H7N9 is a bird flu strain of the species Influenza virus A—human infections from it are still relatively rare, though it has been found to be more deadly than other types, with a mortality rate of 39%. Prior research has shown that exposure to poultry is the biggest risk factor for transmission to humans. But prior research has also shown that only 7% of all infections were in poultry workers. This finding has led to suggestions that some people are more susceptible to infection from the H7N9 strain than are other people, which suggests a genetic difference. In this new effort, the researchers went looking for that genetic difference.
The work by the team involved collecting tissue samples from 220 people in China who were known to have been infected by the H7N9 strain between 2013 and 2017and then conducting genetic sequencing on them. The researchers did the same with 116 poultry workers who had never been infected by the virus.
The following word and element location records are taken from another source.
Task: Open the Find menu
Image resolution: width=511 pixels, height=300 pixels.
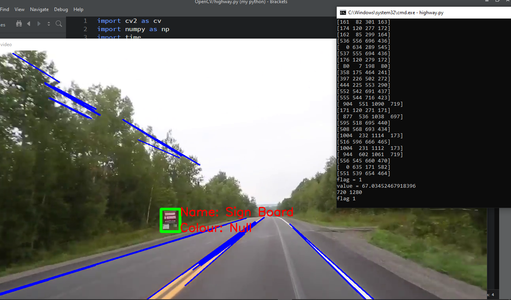Action: [x=5, y=9]
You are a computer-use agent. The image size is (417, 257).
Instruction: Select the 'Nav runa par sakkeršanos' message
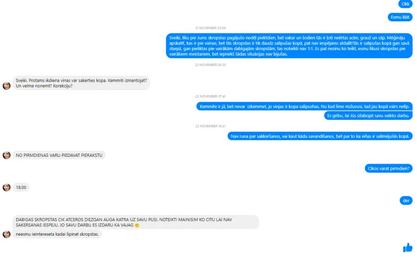click(x=320, y=136)
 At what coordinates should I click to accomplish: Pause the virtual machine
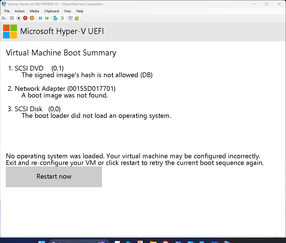40,18
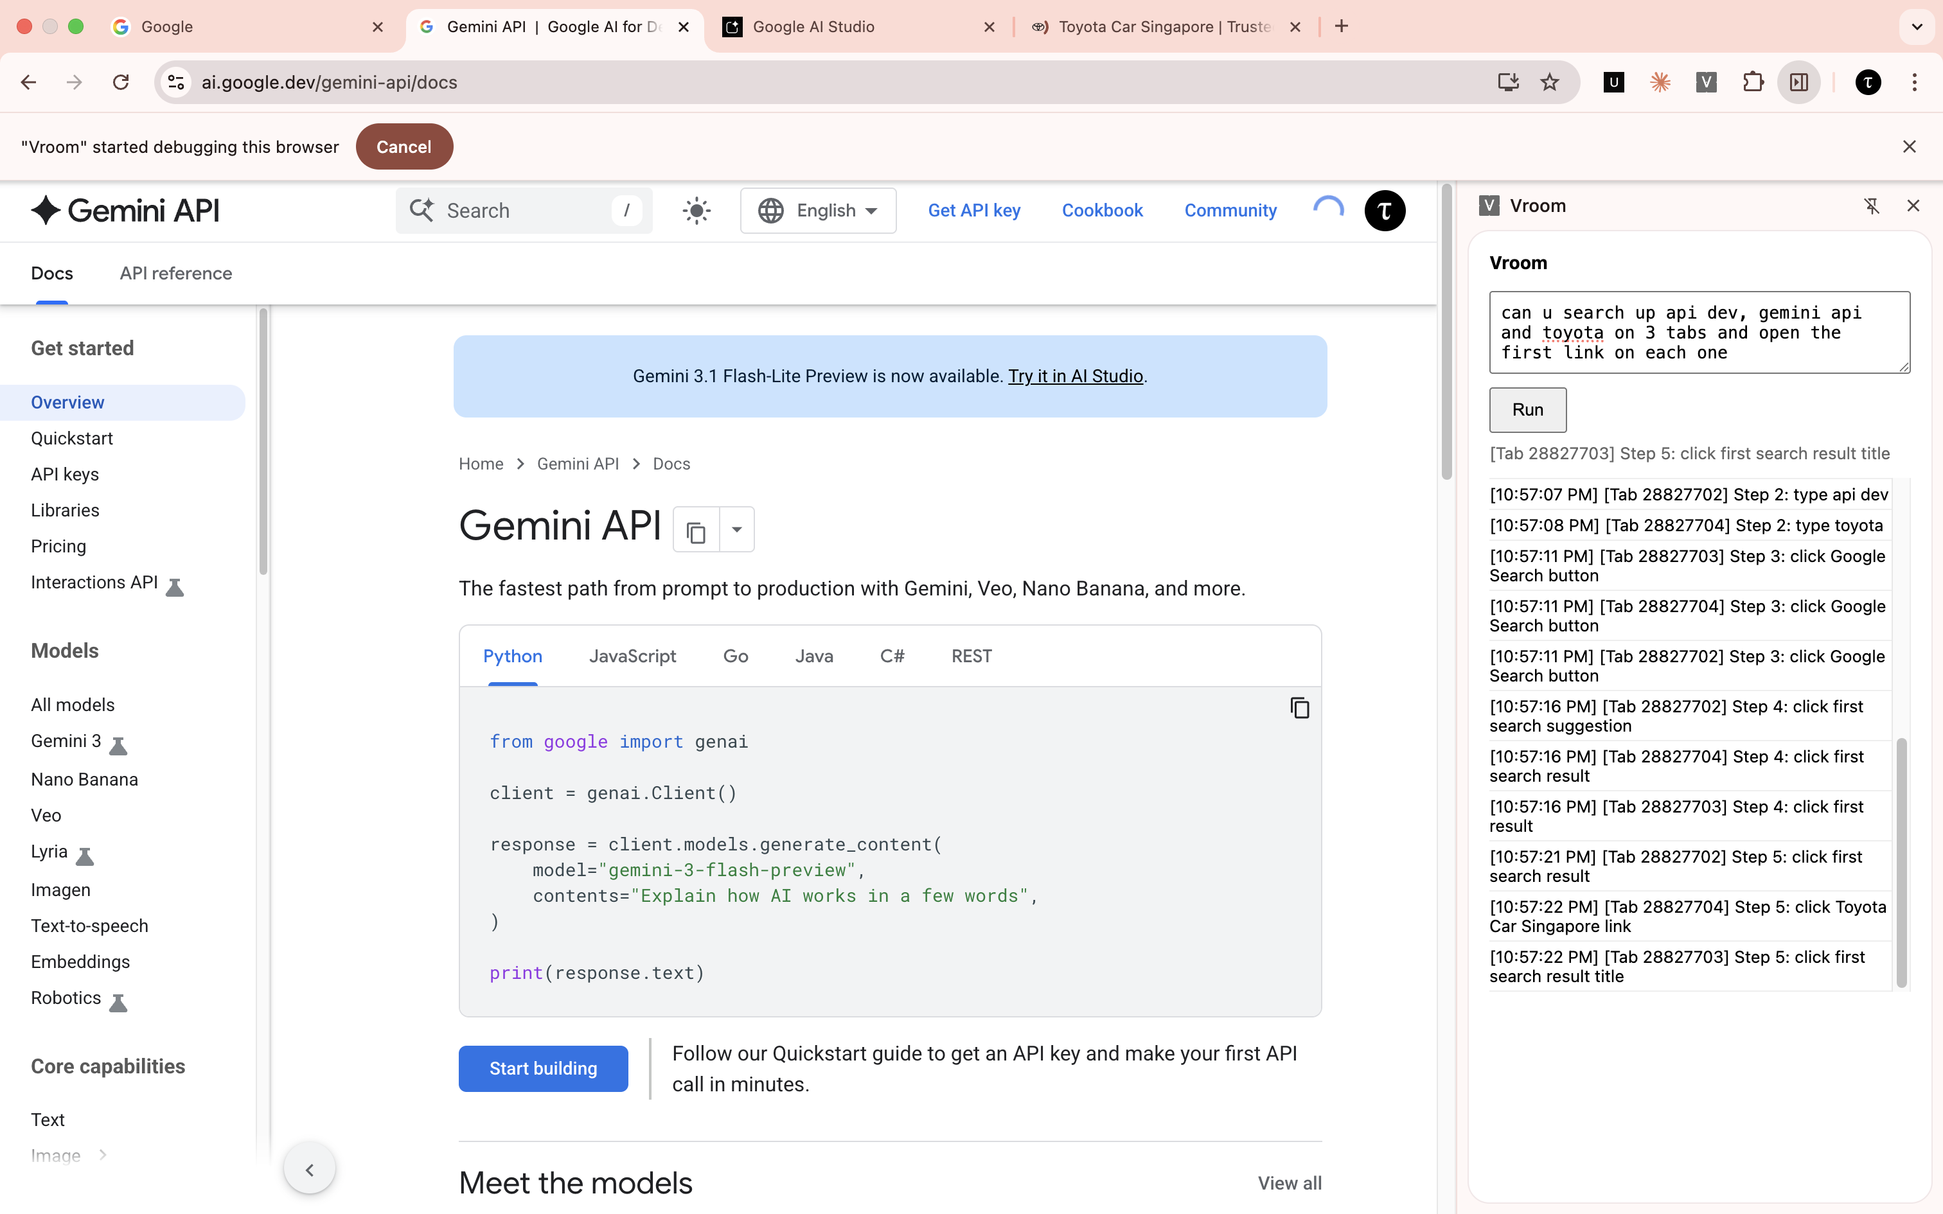The width and height of the screenshot is (1943, 1214).
Task: Copy the Python code snippet
Action: click(x=1299, y=707)
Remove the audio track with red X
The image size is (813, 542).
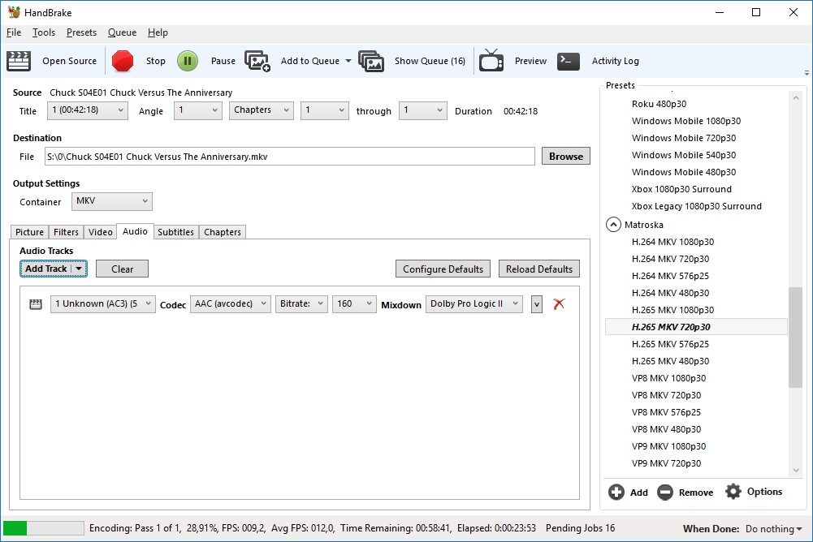tap(559, 303)
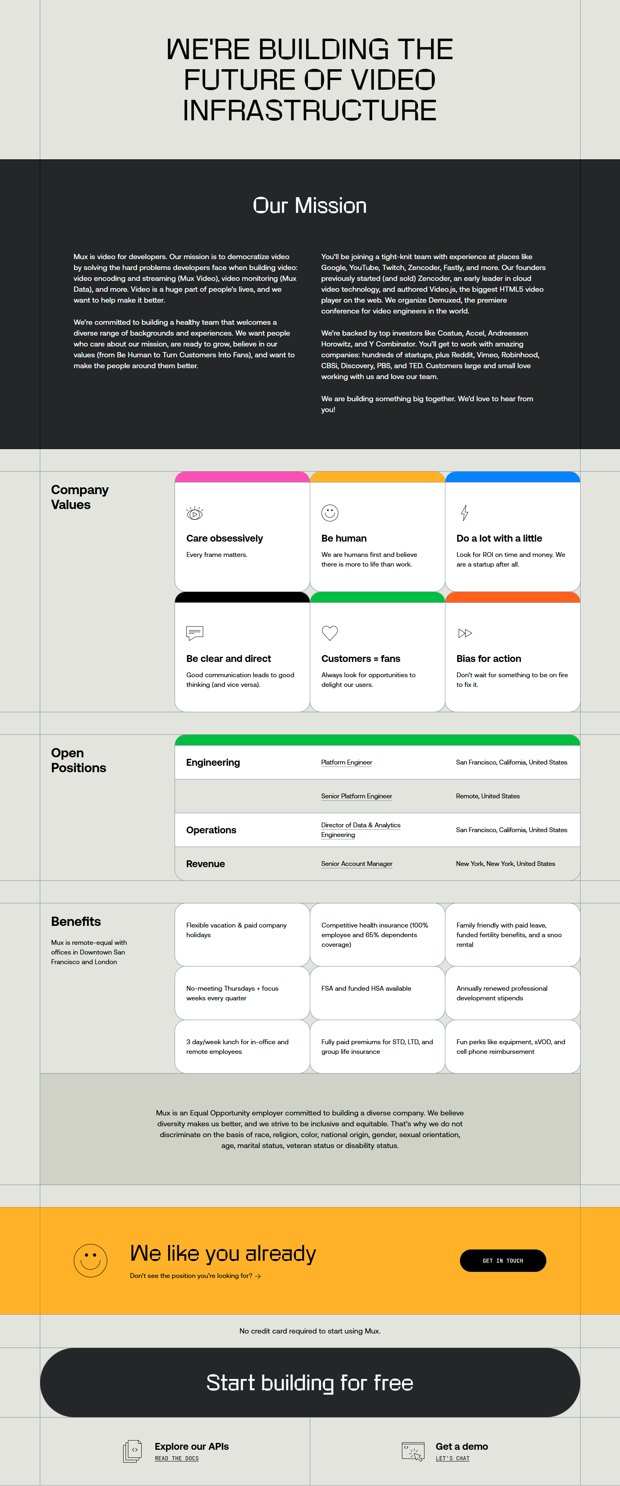Image resolution: width=620 pixels, height=1486 pixels.
Task: Open the Platform Engineer job posting
Action: coord(347,762)
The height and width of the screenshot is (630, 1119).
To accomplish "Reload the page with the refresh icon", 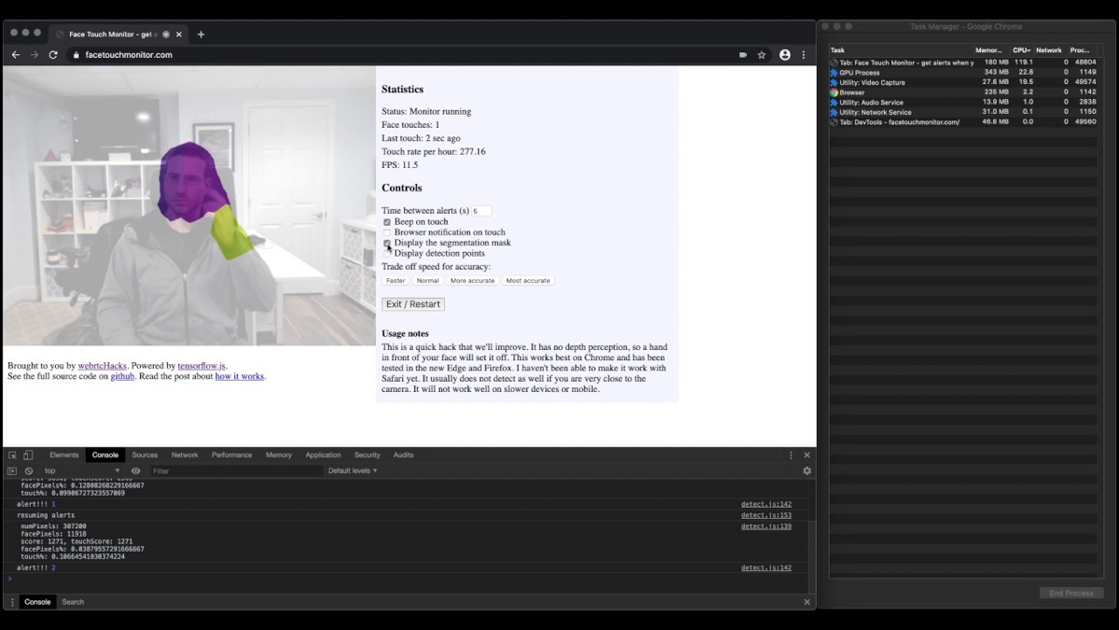I will point(53,55).

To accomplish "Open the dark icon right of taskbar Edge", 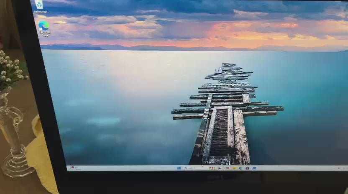I will (247, 168).
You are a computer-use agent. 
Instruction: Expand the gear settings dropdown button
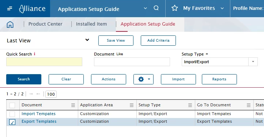(143, 79)
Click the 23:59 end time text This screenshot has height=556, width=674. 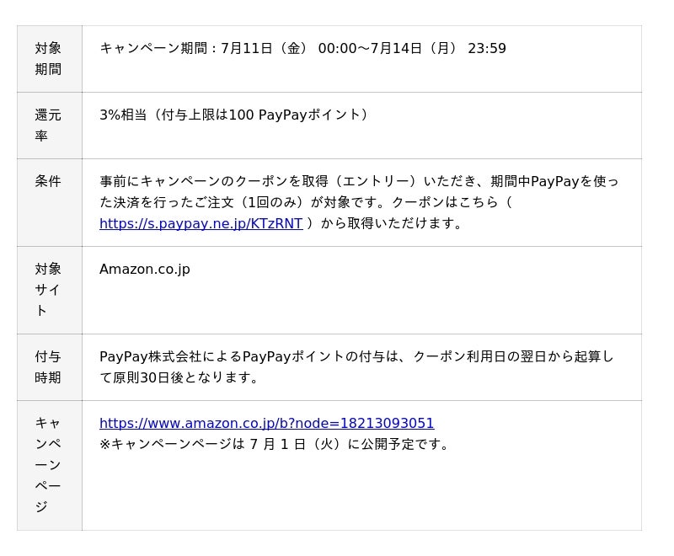[487, 49]
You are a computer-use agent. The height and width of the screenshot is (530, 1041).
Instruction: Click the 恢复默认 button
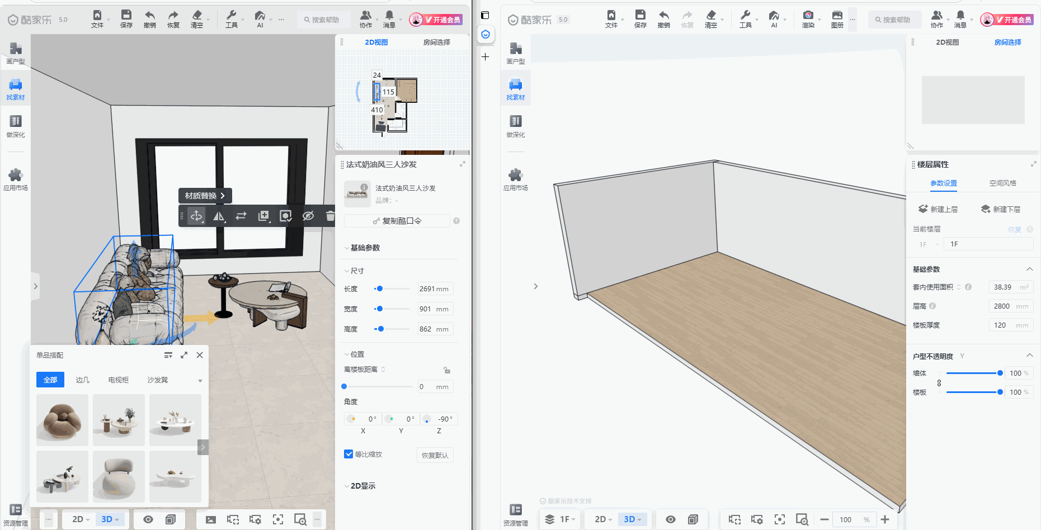pos(435,455)
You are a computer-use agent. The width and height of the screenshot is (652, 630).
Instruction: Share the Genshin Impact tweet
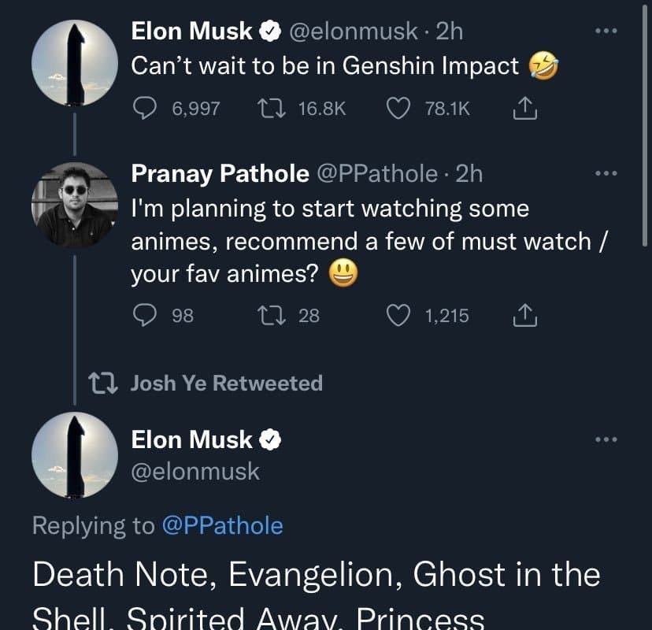point(525,109)
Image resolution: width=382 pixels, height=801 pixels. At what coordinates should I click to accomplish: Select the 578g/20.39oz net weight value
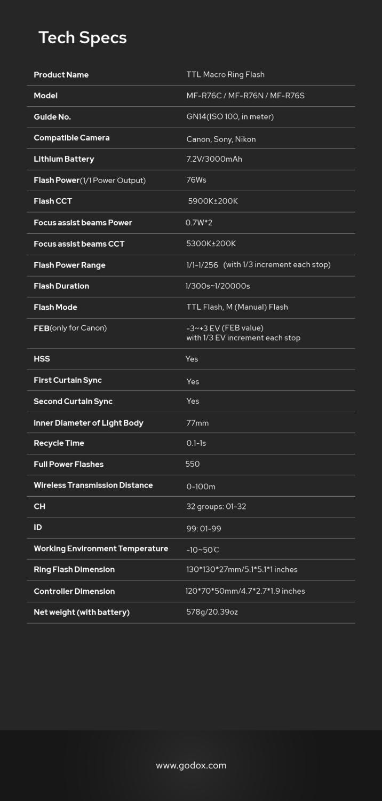pyautogui.click(x=212, y=612)
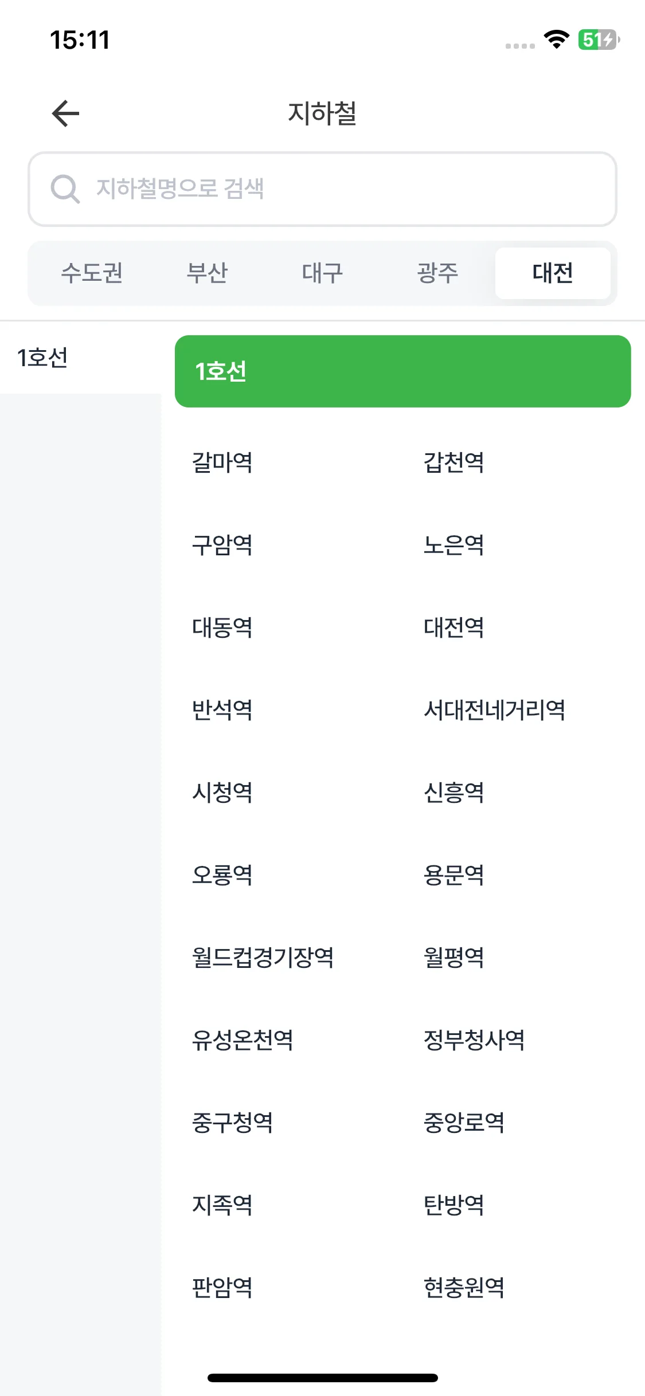Switch to the 부산 tab
Image resolution: width=645 pixels, height=1396 pixels.
[x=207, y=273]
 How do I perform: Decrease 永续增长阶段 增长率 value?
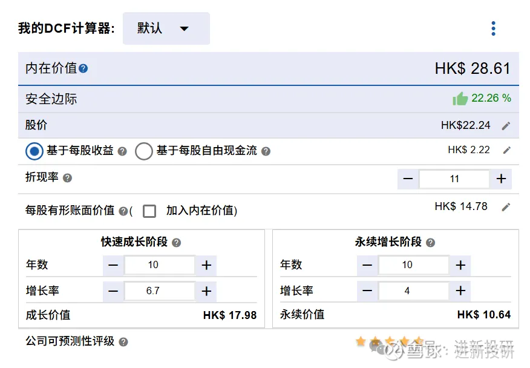[367, 291]
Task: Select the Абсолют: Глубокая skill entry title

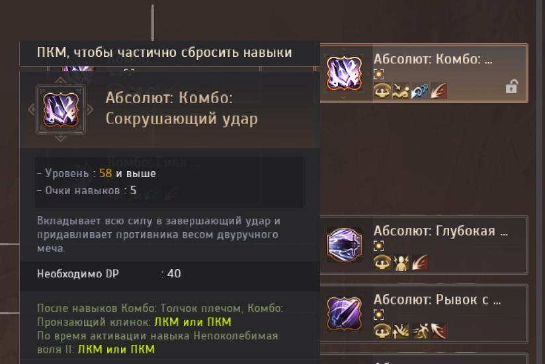Action: coord(440,231)
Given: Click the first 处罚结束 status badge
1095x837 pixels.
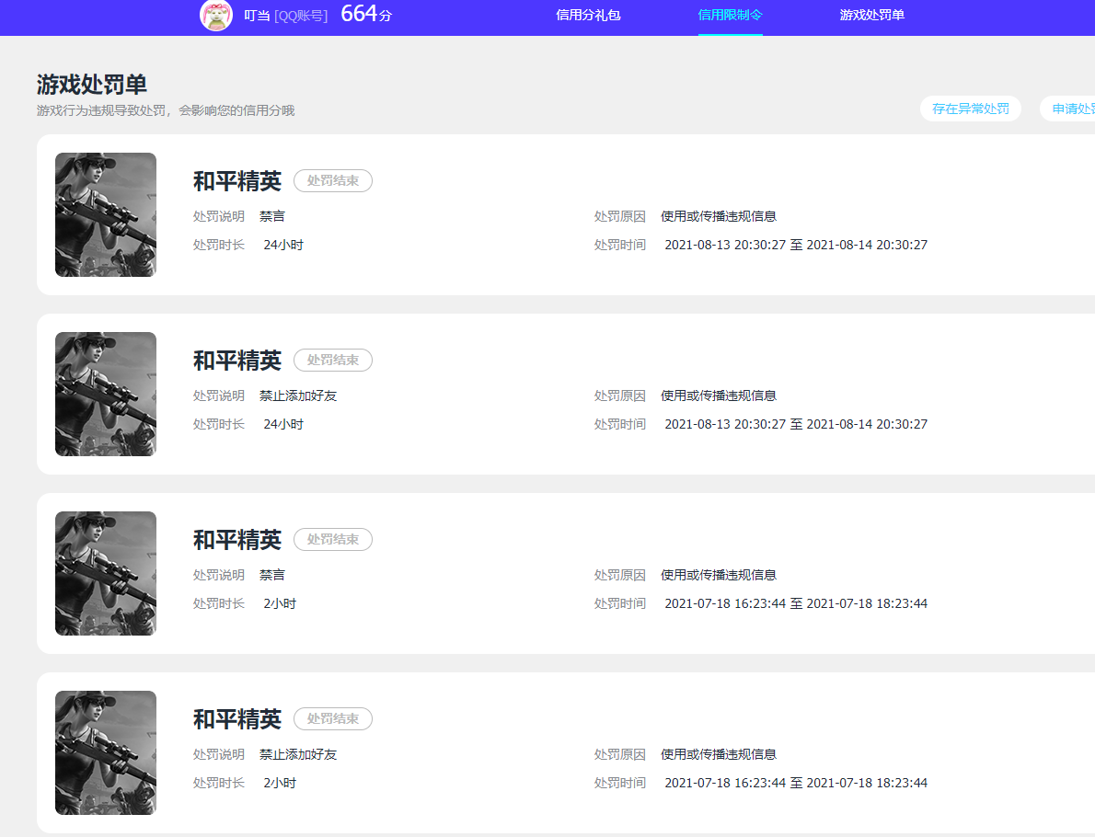Looking at the screenshot, I should pyautogui.click(x=332, y=180).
In looking at the results of their sequencing, the researchers found what they described as a preponderance of infections in people with MX1 gene variants—the MX1 genes code for inducing the interferon antiviral protein MxA. Without such proteins, people are more at risk of infection. The researchers found that it was present in 10% of the infected patients and were unable to find it in any of those people who had not been infected, even those who worked on poultry farms. In a wider test, the researchers found MX1 variants in approximately 1.78 percent of 4,078 people randomly tested. In another test, they found that all but three of the MX1 variants they had identified in their study, could be associated with sub-standard MxA activity against the virus behind H7N9.